= Extracted data =

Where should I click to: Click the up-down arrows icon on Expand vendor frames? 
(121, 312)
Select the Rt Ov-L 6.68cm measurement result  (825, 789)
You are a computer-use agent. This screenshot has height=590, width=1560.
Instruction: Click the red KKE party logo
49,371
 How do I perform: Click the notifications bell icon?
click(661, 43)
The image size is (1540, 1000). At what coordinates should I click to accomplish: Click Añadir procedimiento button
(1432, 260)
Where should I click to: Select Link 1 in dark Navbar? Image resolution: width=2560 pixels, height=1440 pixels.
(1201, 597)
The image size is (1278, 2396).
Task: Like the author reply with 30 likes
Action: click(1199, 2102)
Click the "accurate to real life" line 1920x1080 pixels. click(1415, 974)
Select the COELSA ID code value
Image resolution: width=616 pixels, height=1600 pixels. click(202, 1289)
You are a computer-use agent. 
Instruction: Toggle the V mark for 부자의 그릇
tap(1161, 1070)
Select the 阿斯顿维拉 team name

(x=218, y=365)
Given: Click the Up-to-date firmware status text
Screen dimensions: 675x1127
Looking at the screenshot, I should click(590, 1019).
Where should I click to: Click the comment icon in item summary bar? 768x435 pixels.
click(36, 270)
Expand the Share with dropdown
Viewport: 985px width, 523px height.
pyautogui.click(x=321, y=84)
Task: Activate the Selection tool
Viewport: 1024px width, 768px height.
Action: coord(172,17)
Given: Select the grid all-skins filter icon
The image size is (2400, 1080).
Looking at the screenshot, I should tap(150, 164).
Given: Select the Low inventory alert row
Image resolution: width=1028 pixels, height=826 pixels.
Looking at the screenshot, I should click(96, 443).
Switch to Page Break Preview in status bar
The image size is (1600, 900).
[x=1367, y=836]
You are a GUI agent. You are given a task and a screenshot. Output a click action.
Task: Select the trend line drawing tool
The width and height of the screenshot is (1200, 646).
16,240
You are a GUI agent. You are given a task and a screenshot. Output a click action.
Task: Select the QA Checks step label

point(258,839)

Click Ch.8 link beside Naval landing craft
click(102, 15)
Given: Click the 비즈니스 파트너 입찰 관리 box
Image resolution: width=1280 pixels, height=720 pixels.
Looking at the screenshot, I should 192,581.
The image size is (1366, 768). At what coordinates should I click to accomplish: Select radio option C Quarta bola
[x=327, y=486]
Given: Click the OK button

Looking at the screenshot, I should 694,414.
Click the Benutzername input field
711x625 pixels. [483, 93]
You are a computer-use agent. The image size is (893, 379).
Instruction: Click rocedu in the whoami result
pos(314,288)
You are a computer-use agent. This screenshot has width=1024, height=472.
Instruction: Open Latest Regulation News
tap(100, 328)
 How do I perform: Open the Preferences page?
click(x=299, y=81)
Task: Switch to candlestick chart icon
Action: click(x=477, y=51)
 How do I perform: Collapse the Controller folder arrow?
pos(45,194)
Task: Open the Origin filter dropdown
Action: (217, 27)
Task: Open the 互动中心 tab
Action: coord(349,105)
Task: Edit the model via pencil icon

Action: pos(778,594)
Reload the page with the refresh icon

= Exercise aim =
Verbatim and in full, return the listing above.

= Reply to the exercise =
Where should I click to: Click the up-down arrows icon on Expand vendor frames? 
(121, 312)
Select the Rt Ov-L 6.68cm measurement result  (825, 789)
You are a computer-use agent. This screenshot has height=590, width=1560.
Instruction: Click the red KKE party logo
49,371
 How do I perform: Click the notifications bell icon?
click(661, 43)
The image size is (1540, 1000). At what coordinates should I click to accomplish: Click Añadir procedimiento button
(1432, 260)
Where should I click to: Select Link 1 in dark Navbar? Image resolution: width=2560 pixels, height=1440 pixels.
(1201, 597)
The image size is (1278, 2396).
Task: Like the author reply with 30 likes
Action: click(1199, 2102)
Click the "accurate to real life" line 1920x1080 pixels. click(1415, 974)
Select the COELSA ID code value
Image resolution: width=616 pixels, height=1600 pixels. click(202, 1289)
You are a computer-use agent. 
Instruction: Toggle the V mark for 부자의 그릇
tap(1161, 1070)
Select the 阿斯顿维拉 team name

(x=218, y=365)
Given: Click the Up-to-date firmware status text
Screen dimensions: 675x1127
Looking at the screenshot, I should click(590, 1019).
Where should I click to: Click the comment icon in item summary bar? 768x435 pixels.
click(36, 270)
Expand the Share with dropdown
Viewport: 985px width, 523px height.
pyautogui.click(x=321, y=84)
Task: Activate the Selection tool
Viewport: 1024px width, 768px height.
Action: coord(172,17)
Given: Select the grid all-skins filter icon
The image size is (2400, 1080).
Looking at the screenshot, I should tap(150, 164).
Given: Select the Low inventory alert row
Image resolution: width=1028 pixels, height=826 pixels.
Looking at the screenshot, I should click(96, 443).
Switch to Page Break Preview in status bar
The image size is (1600, 900).
[x=1367, y=836]
You are a GUI agent. You are given a task and a screenshot. Output a click action.
Task: Select the trend line drawing tool
The width and height of the screenshot is (1200, 646).
16,240
You are a GUI agent. You are given a task and a screenshot. Output a click action.
Task: Select the QA Checks step label

point(258,839)

Click Ch.8 link beside Naval landing craft
click(102, 15)
Given: Click the 비즈니스 파트너 입찰 관리 box
Image resolution: width=1280 pixels, height=720 pixels.
Looking at the screenshot, I should 192,581.
The image size is (1366, 768). At what coordinates should I click to accomplish: Select radio option C Quarta bola
[x=327, y=486]
Given: Click the OK button

Looking at the screenshot, I should 694,414.
Click the Benutzername input field
711x625 pixels. [483, 93]
You are a computer-use agent. The image size is (893, 379).
Instruction: Click rocedu in the whoami result
pos(314,288)
You are a computer-use agent. This screenshot has width=1024, height=472.
Instruction: Open Latest Regulation News
tap(100, 328)
 How do I perform: Open the Preferences page?
click(x=299, y=81)
Task: Switch to candlestick chart icon
Action: click(x=477, y=51)
 How do I perform: Collapse the Controller folder arrow?
pos(45,194)
Task: Open the Origin filter dropdown
Action: (217, 27)
Task: Open the 互动中心 tab
Action: coord(349,105)
Task: Edit the model via pencil icon

Action: pos(778,594)
Reload the page with the refresh icon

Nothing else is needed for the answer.